Experts believe that dynamic pricing should be based on demand and supply during peak hours, rather than day and night. Jaspal Singh, Partner at Valoriser Consultants, which provides market research for transportation companies, believes that surge pricing should be tapped properly. According to him, government needs to set a ceiling during surge pricing; but demand-supply should decide the real price.
Losing out on the dynamic pricing in Bengaluru can cost these aggregators a small fortune. Bengaluru is a large market for both Ola and Uber. While they did not disclose the number of cabs plying in the city, Uber confirmed that the Garden City is among its top five markets in India. In 2014, when it launched in the city, the average time to get a cab was about 15 minute. Now it is threeto five minutes, a source said.
Cab aggregators declined to reveal their revenue from surge pricing, but Jaspal says that it undoubtedly helps them cost-subsidise. But not by much. “Not a lot of customers avoid trips when they see surge prices. So the surge pricing in itself cannot be a major contributor, as it does not convert into business,” he adds.
During surveys, he found that drivers did not get more than a trip during surge on average day. This is because when they see the surge is activated in an area, lot of drivers go there to benefit from it. But when the supply increases, the surge automatically stops.
Bengaluru is the largest market for cab aggregators in general. One major reason is that the airport is too far from the city, and most people prefer taxis instead of taking their own vehicles. Electronic City being away is another reason; youngsters, especially immigrants, living there are open to coming to the city by taxi as few have their own vehicles. The large supply, therefore, helps.
Problems in penalty
While the Transport Department is adamant on banning surge pricing, it is indifferent to low prices. H. G. Kumar, Additional Commissioner for Transport and Secretary, State Transport Authority, says: “They have to set up a system accommodating the new policy.
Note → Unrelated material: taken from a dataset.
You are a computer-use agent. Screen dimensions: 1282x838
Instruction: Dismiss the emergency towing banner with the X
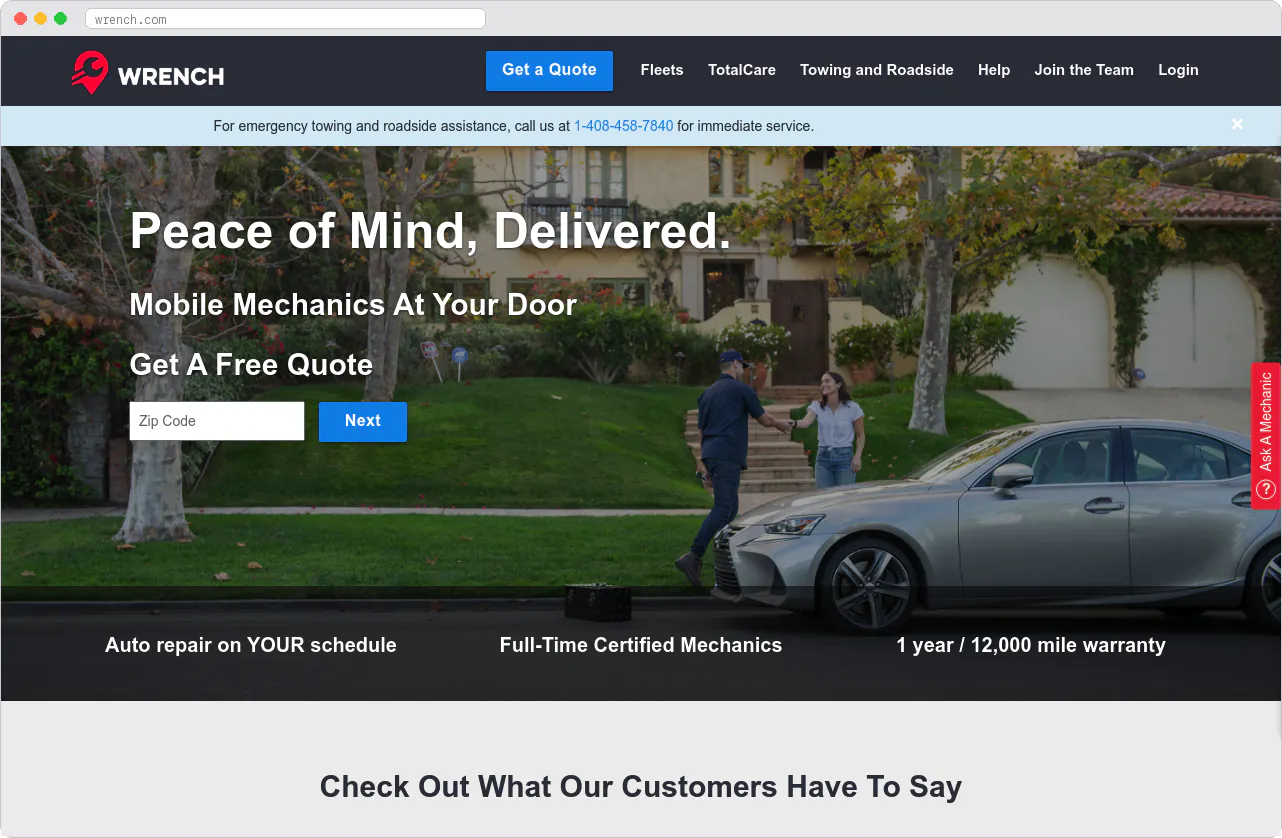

But we cannot take action unless a passenger complains of the high charges.” Violation of this rule will result in licence-cancellation and penalty of up to Rs 10,000. However, the penalty is imposed on the licence holder, who is the owner-driver registered with the platform, as neither Ola nor Uber has taken an operator licence in Bengaluru, despite numerous rulings to enforce it.
However, Lokesh Bevara, Co-founder of 360 Rides, a ride-sharing platform, believes that this development will be an advantage for the smaller players. “Customers are attracted to aggregator services due to the cheap prices. So the number of people using it will reduce drastically if this changes,” he says, adding that cab agencies have become non-existent due to the cab aggregators. (Ola claims to have a market share of 65%, while Uber claims the rest.) Lokesh goes on: “With normal pricing mandates, players like Fastrack, Meru, Easy Cabs, Mega Taxi etc can have some hold.” Meru as well as Easy Cabs follow fares as per Transport Department’s mandates, with no peak charges.
Not just in India
Regulator process in the country is generally snail-paced. Only Delhi, Mumbai and Bengaluru are diligent about regulation. Delhi has issued it already, and Mumbai is still drafting one. “Gurgaon, Noida, Chennai and Hyderabad are not bothered due to lack of supply. Prior to these aggregators’ entry, no other models existed. So there was no major conflict,” says Jaspal.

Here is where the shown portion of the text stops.